Unit 1 Summary: One Variable Data
Overview of Unit 1: One Variable Data
Focuses on analyzing one variable across multiple samples or groups to prepare for tests.
Types of Data
Categorical Data: Easier and quicker to analyze. Generally only a small percentage of the unit.
Quantitative Data: Takes up a larger portion of the unit; involves numerical values that can be measured or counted.
Definitions
Statistic: Summary information from sample data.
Parameter: Summary information from an entire population.
Variable: A characteristic that can change from one individual to another (e.g., eye color, height).
Categorical Data
Organized into frequency tables and relative frequency tables (proportions).

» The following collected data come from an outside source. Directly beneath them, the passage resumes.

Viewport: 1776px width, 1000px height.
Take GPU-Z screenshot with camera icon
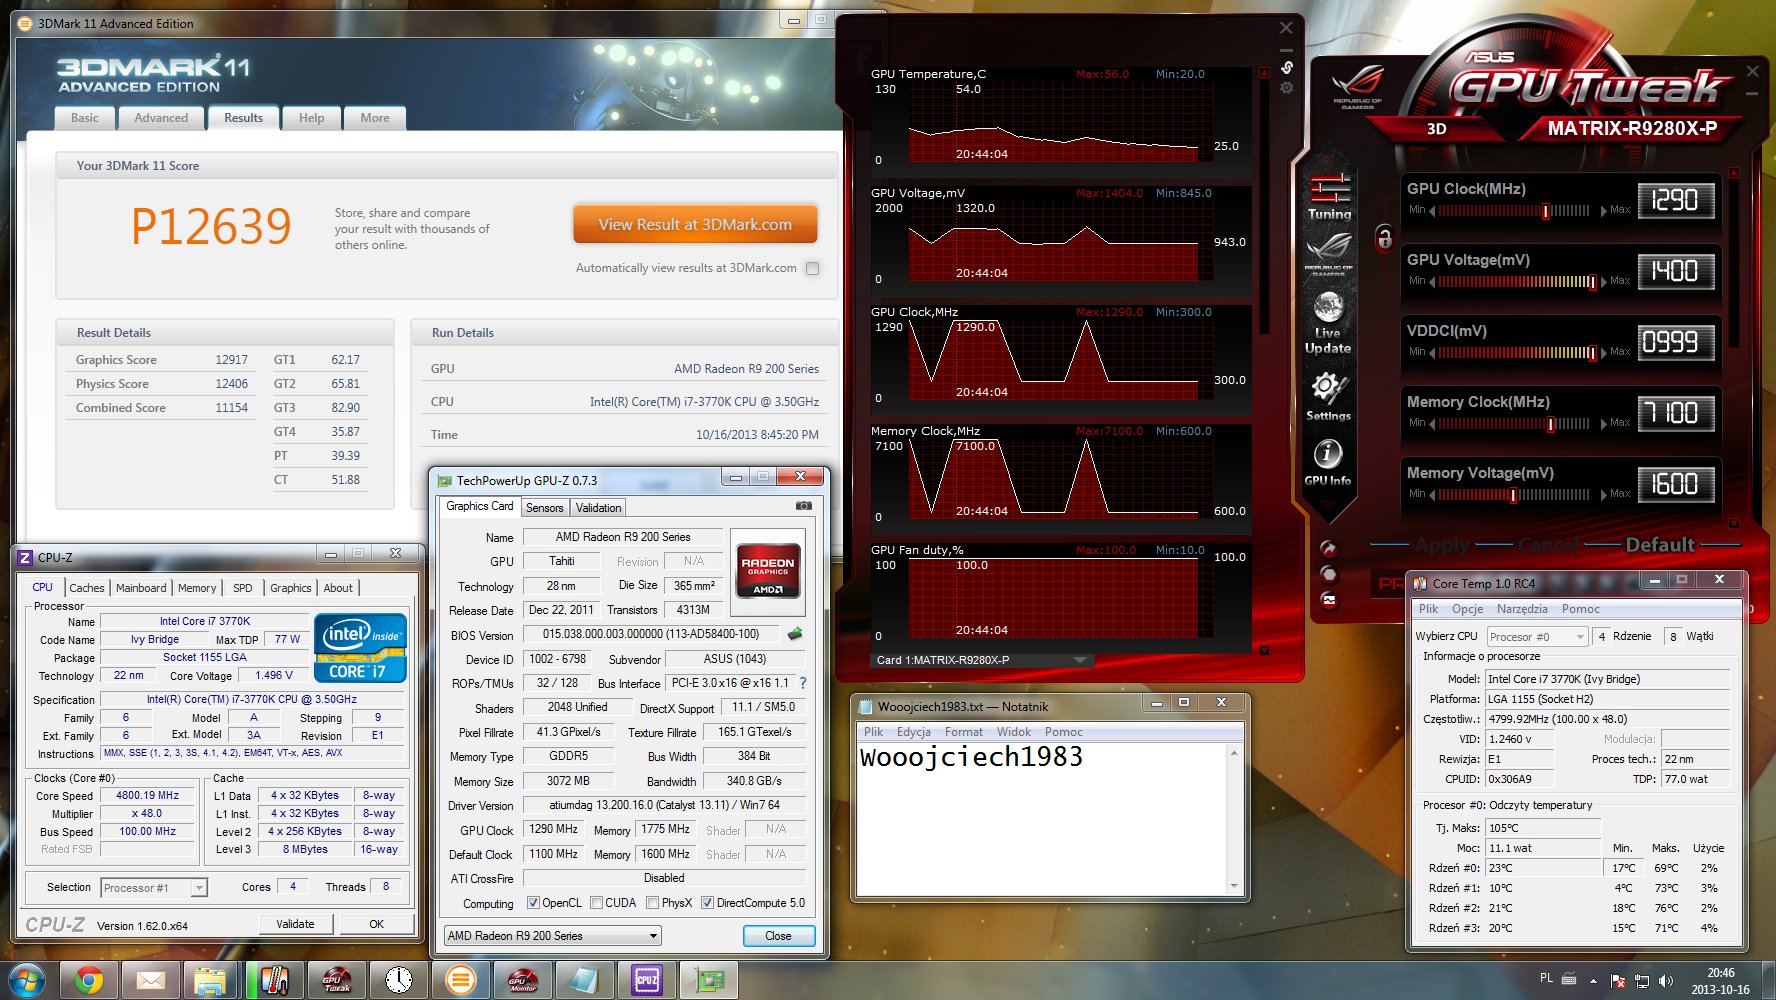[x=803, y=506]
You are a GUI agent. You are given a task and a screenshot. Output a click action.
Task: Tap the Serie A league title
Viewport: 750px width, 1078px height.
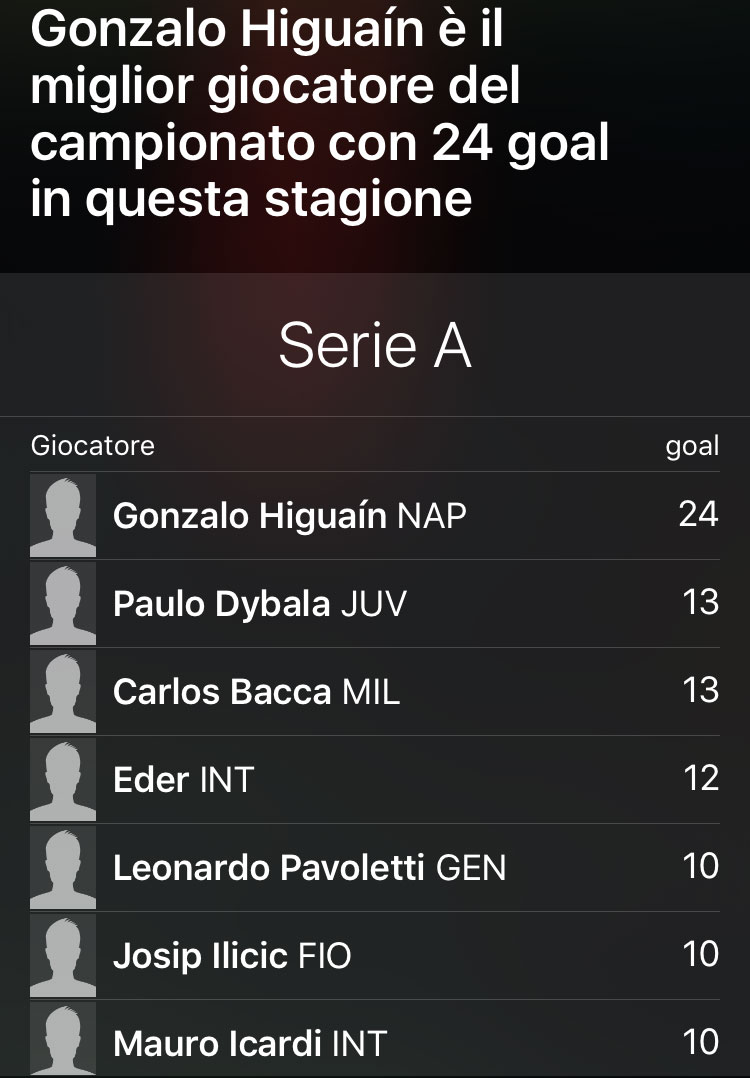coord(375,346)
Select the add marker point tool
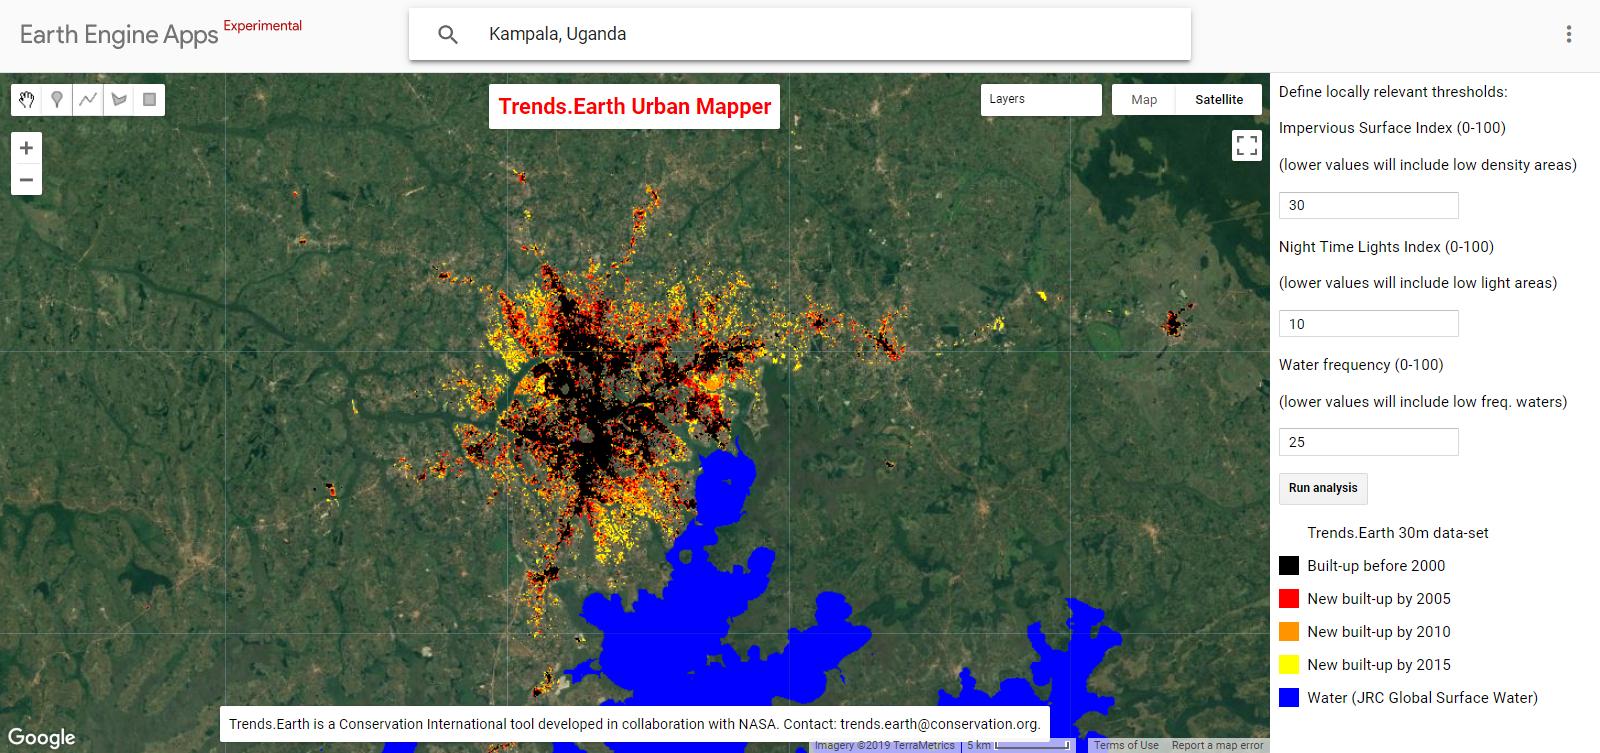 pyautogui.click(x=57, y=100)
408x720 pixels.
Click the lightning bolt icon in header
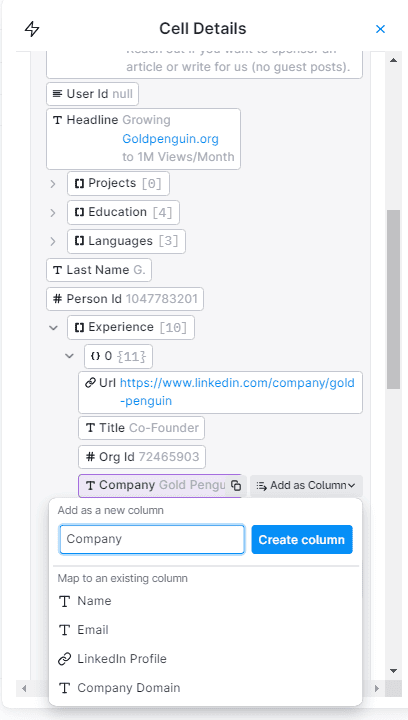pos(32,29)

Can be graphed using pie charts or bar graphs.
Important to describe the distribution: identify the most and least frequent categories.
Quantitative Data
Types: Discrete (countable) and Continuous (infinitely measurable).

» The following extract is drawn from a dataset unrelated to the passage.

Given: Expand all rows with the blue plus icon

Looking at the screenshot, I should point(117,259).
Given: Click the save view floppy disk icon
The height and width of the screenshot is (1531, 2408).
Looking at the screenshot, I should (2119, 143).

Analyzed using frequency tables, requires creation of bins for grouping data.
Graph Types
Dot Plot: Individual values represented by dots.
Stem-and-Leaf Plot: Displays individual values while showing distribution.
Histogram: Preferred graph for quantitative data, bars represent frequency.
Cumulative Graph: Shows proportions of data below certain values.
Important Distributions
Describe distributions using: shape, center, spread, and outliers.
Common shapes include symmetric, skewed, unimodal, bimodal, and uniform.
Summary Statistics
Mean: Average, sensitive to outliers.
Median: Middle value, not sensitive to outliers.
Percentiles and Quartiles: Describe data position (1st quartile = 25th percentile, median = 50th percentile, 3rd quartile = 75th percentile).
Measures of Spread: Range (max - min), Interquartile Range (IQR = Q3 - Q1), Standard Deviation (average distance from the mean).
Outliers
Identified using Fence Method: Upper fence = Q3 + 1.5(IQR), Lower fence = Q1 - 1.5(IQR).
Alternative method: How many standard deviations away from the mean (threshold of 2 standard deviations).
Box Plots
Visual representation using five-number summary (min, Q1, median, Q3, max).
Modified box plots indicate outliers.
Normal Distribution
Approximately normal distributions are unimodal, symmetrical, and defined by mean and standard deviation.
Empirical Rule: 68% within 1 SD, 95% within 2 SDs, and 99.7% within 3 SDs of the mean.
Convert values to standardized scores (Z-scores) to compare different distributions.
Conclusion
Mastering data analysis in Unit 1 provides a strong foundation for subsequent units in AP Statistics.